Among those with valid responses to the senatorial electoral probe, 5.3% did not fill up the sample ballot used for the president survey while 2.8% did not express support for any of the 64 candidates for senator running in the May 2022 elections.

Among the 177 participating in the May 2022 party-list election, 10 succeed in surpassing the 2.0% voter preference threshold needed to secure at least one (1) seat in the House of Representatives.
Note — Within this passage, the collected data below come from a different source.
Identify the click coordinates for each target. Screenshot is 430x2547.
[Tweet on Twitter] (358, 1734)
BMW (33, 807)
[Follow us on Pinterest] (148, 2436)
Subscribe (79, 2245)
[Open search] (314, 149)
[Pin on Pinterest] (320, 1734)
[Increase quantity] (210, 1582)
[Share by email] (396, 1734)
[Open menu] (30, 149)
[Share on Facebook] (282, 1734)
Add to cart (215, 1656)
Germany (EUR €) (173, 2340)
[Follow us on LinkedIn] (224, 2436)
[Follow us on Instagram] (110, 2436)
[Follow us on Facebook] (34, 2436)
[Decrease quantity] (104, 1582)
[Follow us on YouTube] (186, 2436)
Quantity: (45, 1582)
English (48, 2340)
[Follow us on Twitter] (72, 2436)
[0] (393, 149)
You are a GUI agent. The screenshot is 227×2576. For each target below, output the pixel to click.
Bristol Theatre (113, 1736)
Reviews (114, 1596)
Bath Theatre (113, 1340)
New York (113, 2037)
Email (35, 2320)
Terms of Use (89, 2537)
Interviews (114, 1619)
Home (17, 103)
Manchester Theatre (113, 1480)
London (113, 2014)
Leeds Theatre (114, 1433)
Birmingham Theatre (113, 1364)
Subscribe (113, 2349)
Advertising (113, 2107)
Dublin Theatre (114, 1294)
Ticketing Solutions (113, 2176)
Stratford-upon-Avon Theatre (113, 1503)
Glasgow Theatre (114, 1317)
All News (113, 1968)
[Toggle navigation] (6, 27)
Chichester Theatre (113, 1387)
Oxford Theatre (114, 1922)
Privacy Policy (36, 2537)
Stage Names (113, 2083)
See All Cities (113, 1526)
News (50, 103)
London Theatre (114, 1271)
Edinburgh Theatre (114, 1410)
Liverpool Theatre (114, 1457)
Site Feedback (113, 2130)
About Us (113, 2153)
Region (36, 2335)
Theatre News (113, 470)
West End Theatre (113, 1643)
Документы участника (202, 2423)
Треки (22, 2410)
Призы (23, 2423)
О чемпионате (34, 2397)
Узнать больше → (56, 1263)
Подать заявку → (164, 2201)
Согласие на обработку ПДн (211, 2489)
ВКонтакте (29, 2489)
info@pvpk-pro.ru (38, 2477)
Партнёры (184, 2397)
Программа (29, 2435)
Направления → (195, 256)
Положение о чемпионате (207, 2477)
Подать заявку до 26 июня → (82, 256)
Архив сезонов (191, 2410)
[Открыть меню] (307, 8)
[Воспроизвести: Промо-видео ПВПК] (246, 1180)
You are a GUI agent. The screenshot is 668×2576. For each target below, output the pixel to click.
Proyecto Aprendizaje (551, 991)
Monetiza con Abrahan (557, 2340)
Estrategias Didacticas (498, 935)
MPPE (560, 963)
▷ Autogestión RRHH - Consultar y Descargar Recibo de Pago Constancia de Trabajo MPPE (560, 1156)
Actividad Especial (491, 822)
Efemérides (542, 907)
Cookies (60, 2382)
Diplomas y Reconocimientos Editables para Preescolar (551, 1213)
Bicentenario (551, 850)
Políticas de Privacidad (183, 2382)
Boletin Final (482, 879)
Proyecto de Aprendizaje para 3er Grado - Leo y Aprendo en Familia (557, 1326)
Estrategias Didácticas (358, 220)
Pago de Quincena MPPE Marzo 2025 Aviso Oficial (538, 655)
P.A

Most likely voters (79%) express support for a party-list group. Of the 177 participants in the May 2022 polls, 10 groups are able to attain at least 2.0% of the total number of votes cast for the party-list election and this enables them to win at least one (1) congressional seat in the first round of seat allocation as stated in the 17 February 2017 resolution issued of the Supreme Court. These party-list groups are ACT-CIS (7.07%), 4PS (5.17%), Ako Bicol (4.76%), Ang Probinsiyano (3.98%), Tingog (2.63%), Senior Citizens Partylist (2.33%), Probinsyano Ako (2.28%), Kalinga (2.20%), Uswag Ilonggo (2.19%), and CIBAC (2.01%). (Please refer to Table 7.)

Following the procedure for allocating the maximum number of 63 seats for party-list representatives in the Lower House, four (4) party-list groups would earn additional congressional seats, which would enable them to obtain a total of three (3) congressional seats, the maximum number of seats a party-list group can win in the party-list elections. These groups are ACT-CIS, 4PS, Ako Bicol, and Ang Probinsiyano. Meanwhile, Tingog, Senior Citizens Partylist, Probinsyano Ako, Kalinga, Uswag Ilonggo, and CIBAC would get a total of two (2) seats while 39 other groups would win a single seat each.

Pulso ng Bayan April 2022 Technical Details

Pulso ng Bayan April 2022 Socio-Demographics Error Margins

[1] Respondents, all likely voters, were asked to fill up a sample ballot for Pulse Asia Research’s April 2022 pre-electoral survey. The base used to these pre-electoral probes are those likely voters with valid responses. This grouping includes those with valid votes (i.e., no erasures on the sample ballot, no overvoting, no preference shaded) and those who refuse to fill up the ballot.